While Chawrasia may have forgotten to mention, but the par-3 12th hole was pivotal in the whole scheme of things. He had pulled his tee shot into the middle of a bush, then gone inside it and hacked it to the grassy swale. With the pin tucked to the left and just a couple of paces from the edge, he now faced an impossible chip shot and a bogey looked imminent.

That would have been catastrophic. Having started the day four ahead of Lahiri and five ahead of Wang, the chasing duo had reduced the margin to one shot when Chawrasia made a bogey on the 10th. He just could not afford another mistake on the 12th.

Miraculously, Chawrasia chipped in for a par!

“Yes. That was a very important par save,” he said. “A bogey there would have put a lot of pressure on me.”

He celebrated it with a birdie on the 13th hole, which gave him the one-shot breathing space going into the 18th hole.

Invariably, the 18th on Sunday proved to be a challenge.

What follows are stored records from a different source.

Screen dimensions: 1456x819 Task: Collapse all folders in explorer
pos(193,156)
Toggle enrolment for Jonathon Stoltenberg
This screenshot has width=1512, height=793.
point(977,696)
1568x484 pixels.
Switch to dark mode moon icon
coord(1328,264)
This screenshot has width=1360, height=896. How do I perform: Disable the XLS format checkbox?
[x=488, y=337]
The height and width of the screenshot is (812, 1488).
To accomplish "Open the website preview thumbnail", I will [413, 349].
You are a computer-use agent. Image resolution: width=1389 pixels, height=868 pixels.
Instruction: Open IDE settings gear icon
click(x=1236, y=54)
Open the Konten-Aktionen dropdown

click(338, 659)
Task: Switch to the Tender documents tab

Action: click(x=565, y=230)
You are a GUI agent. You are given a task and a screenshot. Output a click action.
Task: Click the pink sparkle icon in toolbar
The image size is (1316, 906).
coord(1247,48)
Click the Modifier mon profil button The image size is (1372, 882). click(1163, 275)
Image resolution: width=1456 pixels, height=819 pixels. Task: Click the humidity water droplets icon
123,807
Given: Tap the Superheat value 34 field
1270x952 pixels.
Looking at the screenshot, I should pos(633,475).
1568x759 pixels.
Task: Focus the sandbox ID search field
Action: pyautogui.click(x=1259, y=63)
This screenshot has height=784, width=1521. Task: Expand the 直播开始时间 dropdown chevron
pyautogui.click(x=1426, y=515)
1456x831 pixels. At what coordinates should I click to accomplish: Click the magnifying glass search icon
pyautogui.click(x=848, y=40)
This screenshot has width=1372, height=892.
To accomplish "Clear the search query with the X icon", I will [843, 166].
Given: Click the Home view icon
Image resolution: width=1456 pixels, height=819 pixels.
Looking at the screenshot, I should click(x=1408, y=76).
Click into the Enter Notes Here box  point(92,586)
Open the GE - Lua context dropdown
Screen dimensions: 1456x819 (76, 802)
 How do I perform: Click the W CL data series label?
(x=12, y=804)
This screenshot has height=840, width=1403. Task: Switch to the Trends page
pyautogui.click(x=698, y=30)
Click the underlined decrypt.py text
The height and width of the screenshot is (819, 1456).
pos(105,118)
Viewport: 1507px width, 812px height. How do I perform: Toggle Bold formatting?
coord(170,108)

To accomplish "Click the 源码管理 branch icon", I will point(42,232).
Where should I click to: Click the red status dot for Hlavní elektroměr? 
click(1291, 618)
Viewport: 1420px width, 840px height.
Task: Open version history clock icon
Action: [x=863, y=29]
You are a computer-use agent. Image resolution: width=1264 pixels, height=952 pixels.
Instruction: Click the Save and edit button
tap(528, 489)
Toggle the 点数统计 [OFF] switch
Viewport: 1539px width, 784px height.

His second shot was about 70 yards short of the green and nestled in the left rough, with overhanging branches of a tree obstructing a clear view to the flag.

When Lahiri hit his third shot to about 12 feet below the flag for a possible birdie, the pressure was well and truly on Chawrasia.

“The last thing I wanted was another play-off. I took a 54-degree wedge and it really wasn’t the easiest of shots from there. I had to hit a little low. But it turned out to be perfect and rolled to three feet and I made that putt,” said Chawrasia.

The shot drew hearty applause, not from just the gallery but also from Lahiri, who was denied a chance to win back-to-back titles. It was probably more an acknowledgement of Chawrasia’s tenacity and perseverance than the audaciousness of the shot. After all, game recognises game.

“To win the Indian Open, it was a dream in the making all my life. To finally win it almost 19 years after turning pro and after so many near-misses, words can’t really describe what it meant to me. I will never forget the moment, and I will never forget that shot and all that happened after that,” said Chawrasia, who was bestowed the Arjuna Award in 2018.